Period multiplication in a parametrically driven superconducting resonator

TL;DR

This paper experimentally demonstrates period multiplication in a superconducting resonator driven by parametric flux modulation, confirming theoretical predictions and enabling the creation of complex quantum states with microwave photons.

Contribution

It provides the first experimental observation of period multiplication in a tunable superconducting resonator, validating prior theory and opening avenues for quantum state engineering.

Findings

Observation of period multiplication for n=2 to 5.

Phase degeneracy of the output states with phase shifts of 2π/n.

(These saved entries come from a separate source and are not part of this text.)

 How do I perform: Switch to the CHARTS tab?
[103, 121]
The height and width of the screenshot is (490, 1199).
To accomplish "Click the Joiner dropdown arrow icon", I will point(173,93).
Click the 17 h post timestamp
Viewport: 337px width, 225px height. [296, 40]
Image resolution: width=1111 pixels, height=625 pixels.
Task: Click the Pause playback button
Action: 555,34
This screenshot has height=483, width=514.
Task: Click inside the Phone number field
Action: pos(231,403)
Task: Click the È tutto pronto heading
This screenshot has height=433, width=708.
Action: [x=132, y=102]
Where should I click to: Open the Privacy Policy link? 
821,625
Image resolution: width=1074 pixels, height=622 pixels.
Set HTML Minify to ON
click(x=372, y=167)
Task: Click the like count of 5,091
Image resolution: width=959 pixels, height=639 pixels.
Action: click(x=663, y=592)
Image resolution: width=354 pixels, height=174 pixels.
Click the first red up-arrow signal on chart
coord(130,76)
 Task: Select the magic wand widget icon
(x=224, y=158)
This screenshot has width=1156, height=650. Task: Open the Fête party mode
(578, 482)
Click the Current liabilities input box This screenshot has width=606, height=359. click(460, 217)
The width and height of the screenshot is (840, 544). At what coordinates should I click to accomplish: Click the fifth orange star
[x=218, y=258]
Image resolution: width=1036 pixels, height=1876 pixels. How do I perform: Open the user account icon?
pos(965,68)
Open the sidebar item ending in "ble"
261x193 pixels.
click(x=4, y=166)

Verification of theoretical predictions by Guo et al.

Abstract

We report on the experimental observation of period multiplication in parametrically driven tunable superconducting resonators. We modulate the magnetic flux through a superconducting quantum interference device, attached to a quarter-wavelength resonator, with frequencies $n\omega$ close to multiples, $n=2,\,3,\,4,\,5$, of the resonator fundamental mode and observe intense output radiation at $\omega$. The output field manifests $n$-fold degeneracy with respect to the phase, the $n$ states are phase shifted by $2\pi/n$ with respect to each other. Our demonstration verifies the theoretical prediction by Guo et al. in PRL 111, 205303 (2013), and paves the way for engineering complex macroscopic quantum cat states with microwave photons.